The doctor makes no mention of eye protection such as goggles or a face shield, which are considered basic equipment in Ebola guidelines issued by the CDC. There is also no initial mention of foot coverings, which are suggested when such patients have diarrhea or vomiting, as Duncan did, according to the records.
It is also not clear when Duncan was safely isolated, though the records refer to him being in an "isolation room" in the ER on Sept. 29.
Numerous entries in the records of Duncan's stay at the hospital — both in the ER and later in intensive care — make note of precautionary measures. Many other entries are silent on the issue, and the mention of hazardous-material suits does not appear in Duncan's records until after his diagnosis is confirmed on Sept. 30.
Hospital officials say Duncan was immediately put in isolation in a private room and that staff adhered to CDC guidelines on protective gear, even though those guidelines changed during the course of Duncan's stay.
"From our review of the medical records, interviews with clinical staff and clinical observation, our use of personal protective equipment was compliant with CDC guidelines," hospital spokesman Wendell Watson said Saturday.
Dr. Victoria Sutton, a member of Texas Gov. Rick Perry's newly appointed infectious-disease task force, said the issue was not protocols, but preparation.
"I think the problem is there wasn't enough time to do training," she said.
The hospital has denied the allegations of several of its nurses who anonymously aired concerns through a statement issued by the National Nurses United union. Among their complaints: that Duncan was kept for hours in an area of the emergency department where seven other patients could have been exposed; that a nurse supervisor faced resistance from higher-ups when she said he should be moved to an isolation unit; and that even after the patient was isolated, hospital workers came and went from his bedside without proper protection, then walked through halls that were not properly cleaned.
"If any of those allegations — let alone more than one — are correct, if they are valid, then obviously his whole hospitalization put health care workers at risk," said Dr. William Schaffner, an infectious-disease specialist at Vanderbilt University Medical Center.
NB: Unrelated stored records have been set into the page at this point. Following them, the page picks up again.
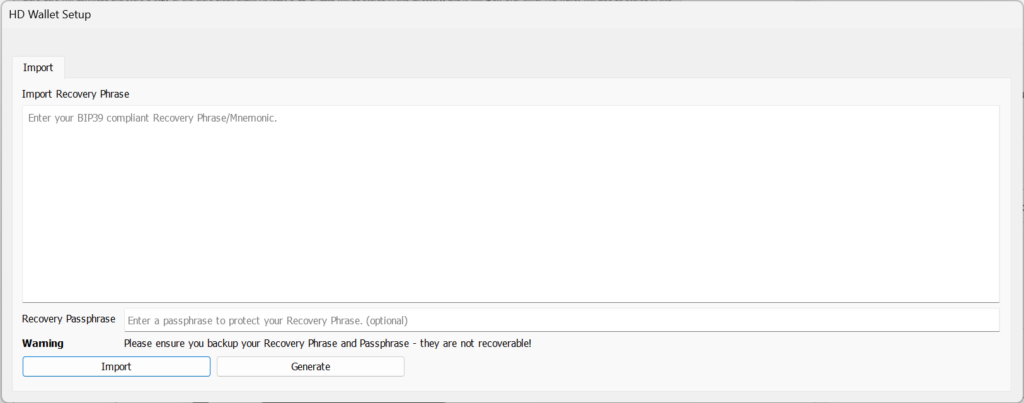This screenshot has height=403, width=1024.
Task: Switch to the Import tab
Action: [38, 68]
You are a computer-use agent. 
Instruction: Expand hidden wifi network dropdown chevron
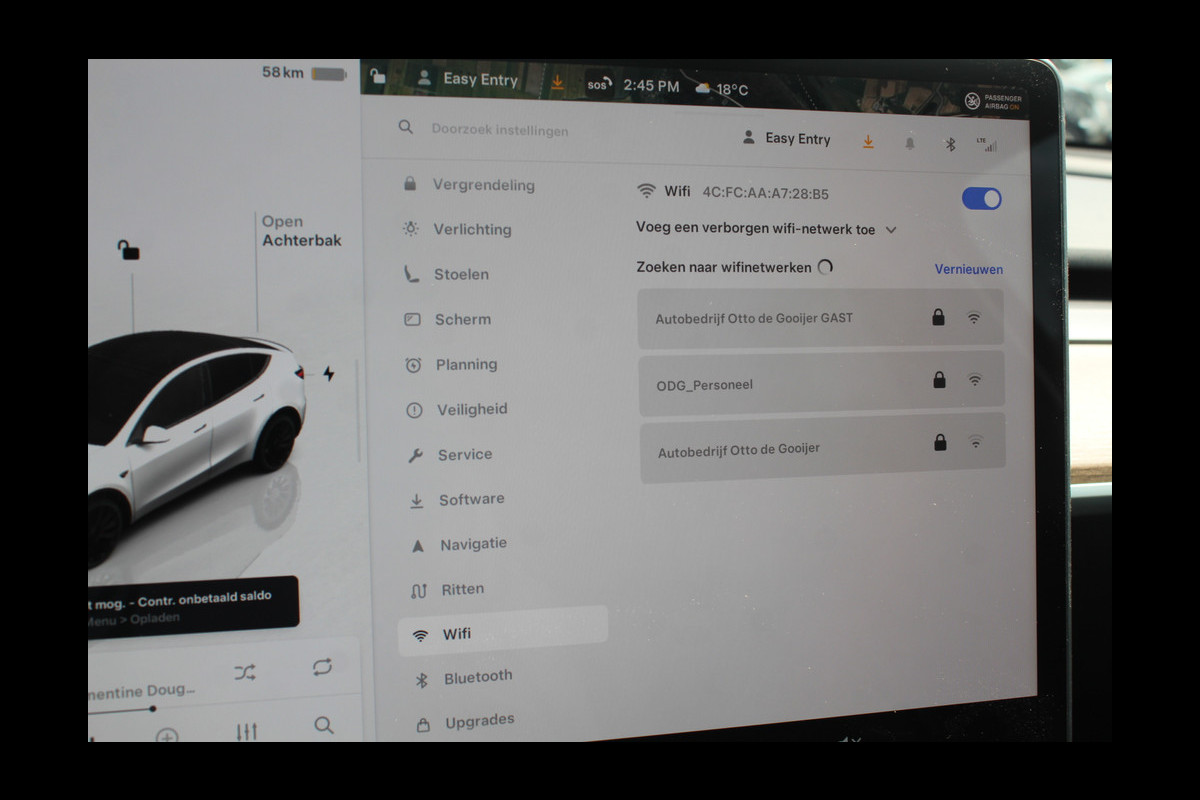click(x=891, y=230)
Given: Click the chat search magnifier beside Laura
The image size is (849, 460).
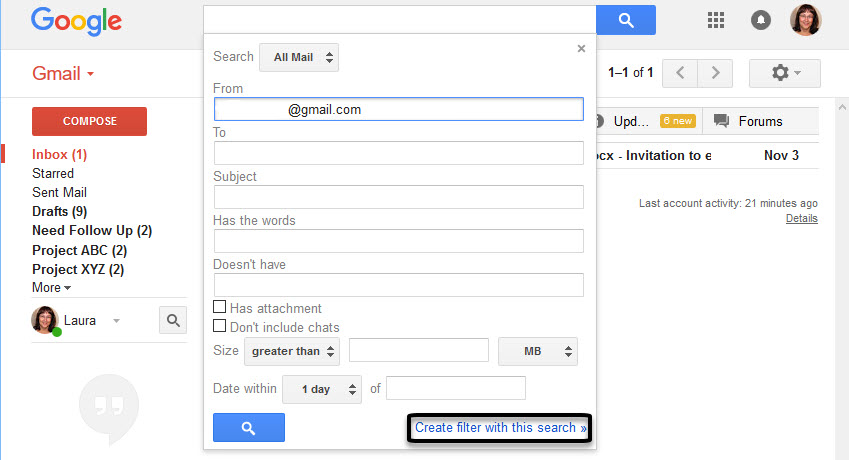Looking at the screenshot, I should point(173,320).
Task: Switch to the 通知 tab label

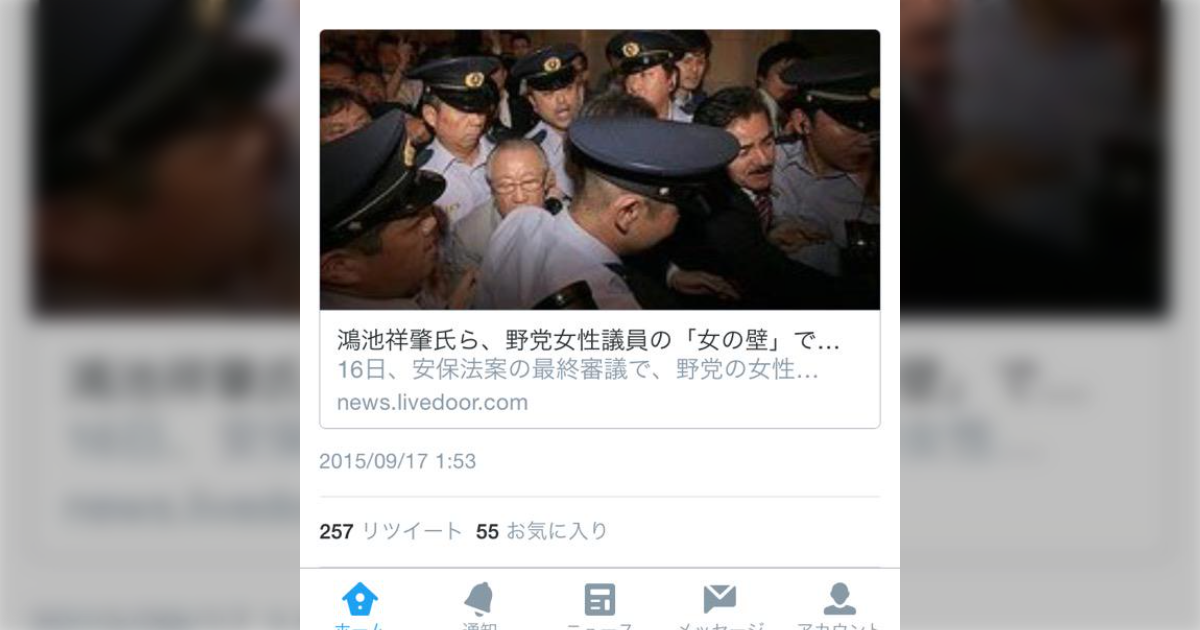Action: click(479, 625)
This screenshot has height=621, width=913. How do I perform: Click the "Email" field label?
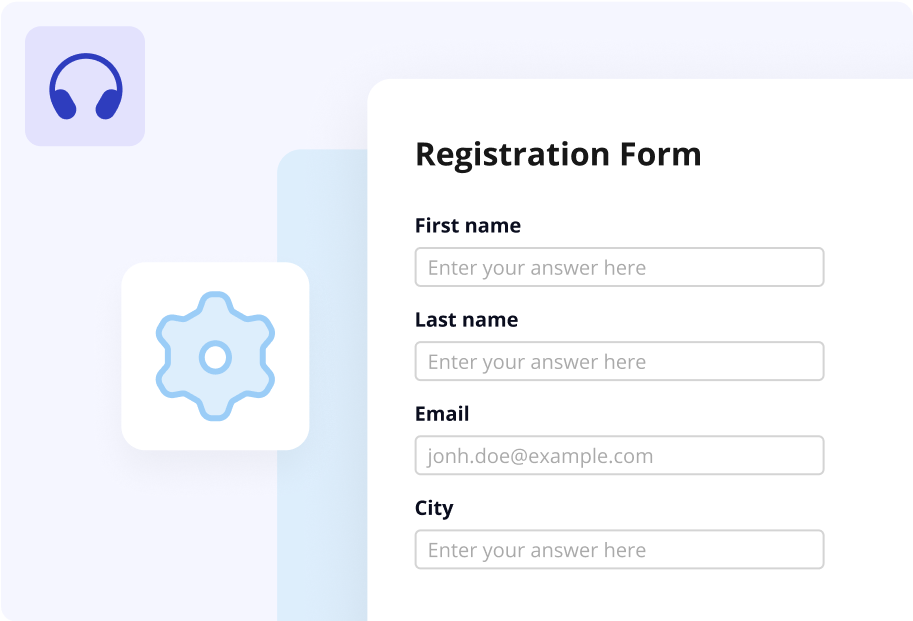(x=442, y=414)
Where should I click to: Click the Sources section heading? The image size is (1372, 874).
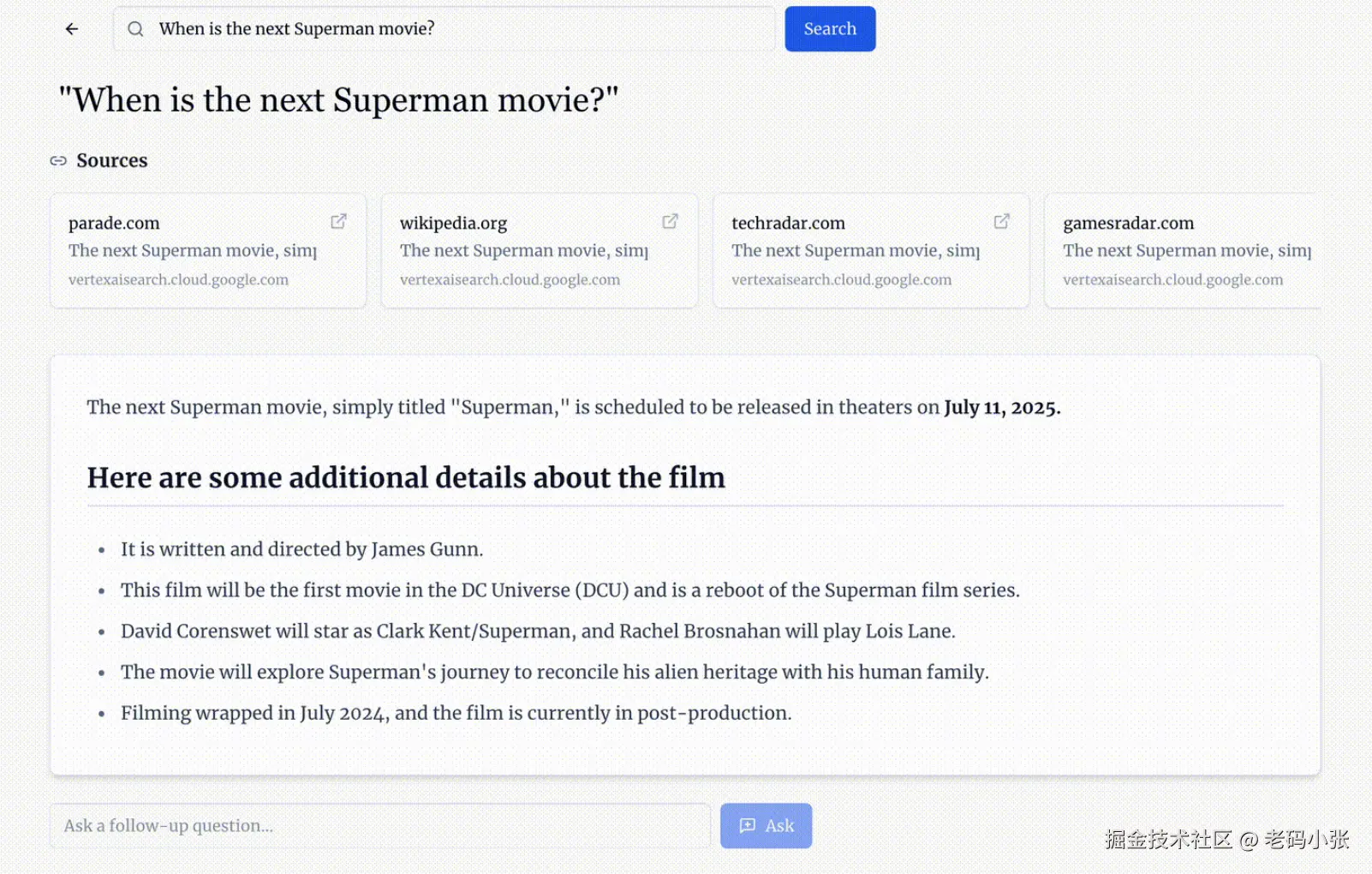pos(112,161)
A half-dozen doctors and nurses make notes in Duncan's chart during the first 24 hours of his stay in the ER. As his first night at the hospital fades into the following morning, his condition worsens. A doctor notes he is suffering and deteriorating. At one point, he asks for a diaper because he's too exhausted to get up.
The records do not reveal what happened once hospital staffers left Duncan's bedside. Walking through the hallways, interacting with other staff and patients, removing protective gear and any other physical motions — even as seemingly minor as rubbing an eye or scratching an itch — before being properly sanitized could have led to further infections.